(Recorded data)
## begin
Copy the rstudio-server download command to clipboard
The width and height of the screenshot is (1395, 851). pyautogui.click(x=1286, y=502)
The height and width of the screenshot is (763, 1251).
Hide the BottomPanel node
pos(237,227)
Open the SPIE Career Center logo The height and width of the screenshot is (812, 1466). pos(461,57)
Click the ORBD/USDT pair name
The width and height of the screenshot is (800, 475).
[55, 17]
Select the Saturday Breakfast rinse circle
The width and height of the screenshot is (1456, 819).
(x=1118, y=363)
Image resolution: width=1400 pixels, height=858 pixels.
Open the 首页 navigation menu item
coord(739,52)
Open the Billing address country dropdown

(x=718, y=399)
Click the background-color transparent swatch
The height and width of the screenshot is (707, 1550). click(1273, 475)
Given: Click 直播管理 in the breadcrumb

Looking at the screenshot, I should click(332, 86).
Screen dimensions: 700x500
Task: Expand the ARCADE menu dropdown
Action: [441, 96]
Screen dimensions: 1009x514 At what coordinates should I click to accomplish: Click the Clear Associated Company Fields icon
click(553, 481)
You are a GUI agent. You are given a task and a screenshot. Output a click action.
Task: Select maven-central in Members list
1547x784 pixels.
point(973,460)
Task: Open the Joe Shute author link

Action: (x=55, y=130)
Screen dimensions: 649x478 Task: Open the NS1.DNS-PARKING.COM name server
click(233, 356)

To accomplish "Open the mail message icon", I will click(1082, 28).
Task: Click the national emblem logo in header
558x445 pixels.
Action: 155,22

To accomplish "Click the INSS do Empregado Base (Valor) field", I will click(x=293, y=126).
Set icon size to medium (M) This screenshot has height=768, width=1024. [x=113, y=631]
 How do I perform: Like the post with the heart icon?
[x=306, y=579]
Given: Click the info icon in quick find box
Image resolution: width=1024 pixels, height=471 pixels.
## end
• [Goal]: Change "author link" to "byline link" in the part of the records that opens with the line containing "Click the background-color transparent swatch" and closes with the line containing "click(233, 356)", then write out those lines again with nothing else altered.

• [Answer to this problem]:
Click the background-color transparent swatch
The height and width of the screenshot is (707, 1550). click(1273, 475)
Given: Click 直播管理 in the breadcrumb

Looking at the screenshot, I should click(332, 86).
Screen dimensions: 700x500
Task: Expand the ARCADE menu dropdown
Action: [441, 96]
Screen dimensions: 1009x514 At what coordinates should I click to accomplish: Click the Clear Associated Company Fields icon
click(553, 481)
You are a GUI agent. You are given a task and a screenshot. Output a click action.
Task: Select maven-central in Members list
1547x784 pixels.
point(973,460)
Task: Open the Joe Shute byline link

Action: (x=55, y=130)
Screen dimensions: 649x478 Task: Open the NS1.DNS-PARKING.COM name server
click(233, 356)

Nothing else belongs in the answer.